Guides
.md ↗

Rate limits & errors

One error envelope for everything, per-key token buckets, and the caps the gateway enforces.

Rate limits

Each key has a sustained requests-per-minute allowance and a burst capacity (a token bucket: burst requests available at once, refilling at the sustained rate). Both are set when the key is provisioned — ask [email protected] to raise them.

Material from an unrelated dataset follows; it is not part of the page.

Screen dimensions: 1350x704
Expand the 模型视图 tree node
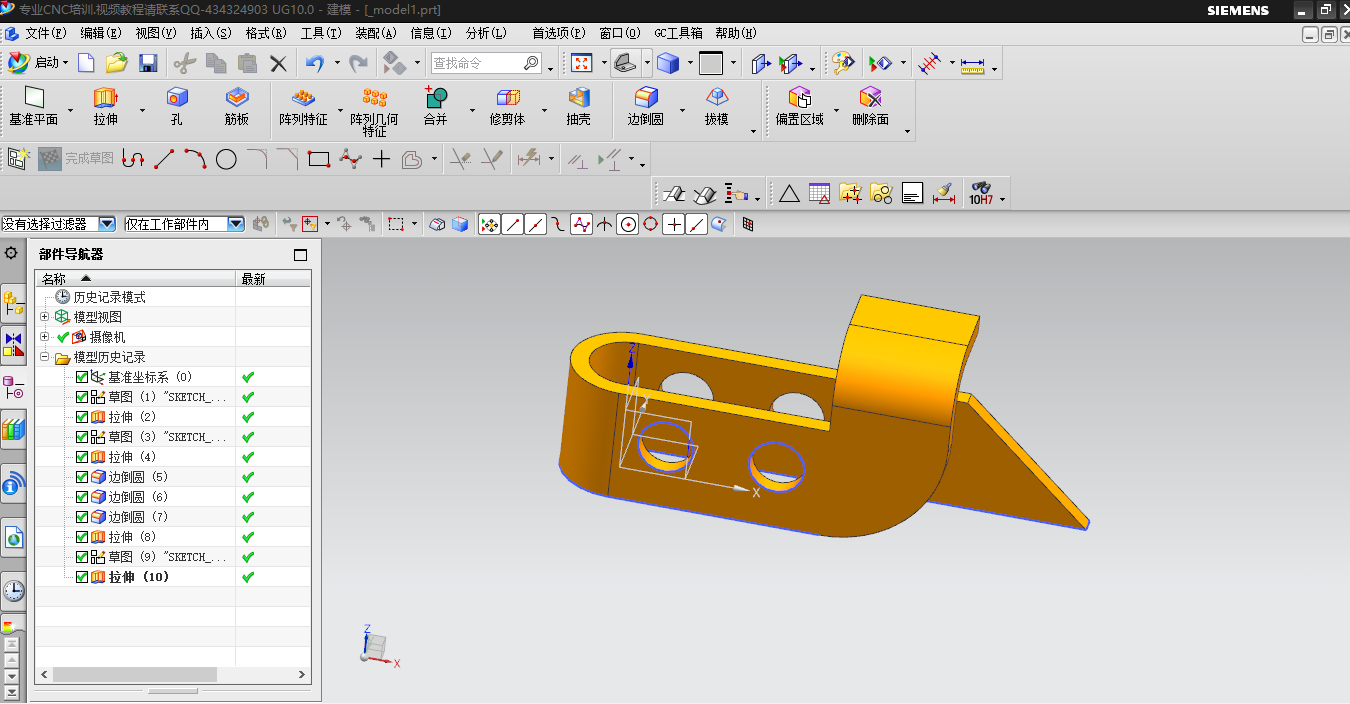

Every response reports where you stand:

HeaderMeaning
X-RateLimit-LimitYour sustained requests/minute
X-RateLimit-RemainingRequests left in the bucket right now
X-RateLimit-ResetSeconds until the bucket refills

Past the limit you get 429 with a Retry-After header:

json
{ "error": { "type": "rate_limit_exceeded", "message": "Rate limit exceeded. Retry after 1.2s.", "request_id": "…" } }

Honor Retry-After and back off; all generation requests are safe to retry (nothing is committed on a failed call).

The error envelope

Every error — validation, auth, rate limit, model failure, crash — is one shape:

json
{ "error": { "type": "…", "message": "…", "request_id": "…" } }
StatustypeMeaning
400invalid_requestSemantically invalid: over a cap, undecodable audio, unknown model, a conversation that breaks the turn rules.
401authentication_errorMissing or invalid API key.
404not_foundNo such path.
405method_not_allowedWrong HTTP method for the path.
422invalid_requestThe body doesn't match the schema (missing field, wrong type, out-of-range value).
429rate_limit_exceededOver your key's limit — honor Retry-After.
500internal_errorUnexpected failure on our side. Report it with the request_id.
502inference_errorThe model backend failed or timed out. Retryable.

Request caps

The gateway enforces hard caps before anything reaches a model:

CapValue
Text per request/turn8,000 characters
Turns per conversation64
Audio per turn25 MiB decoded WAV

Current values are always served at GET /v1/info under limits.

Debugging a failed call

  1. Read error.type — it's stable and machine-matchable; message is for humans.
  2. 4xx other than 429: fix the request (the message says which field).
  3. 429 / 502: retry with backoff (Retry-After for 429).
  4. Anything persistent: send us the request_id (also in the X-Request-ID response header).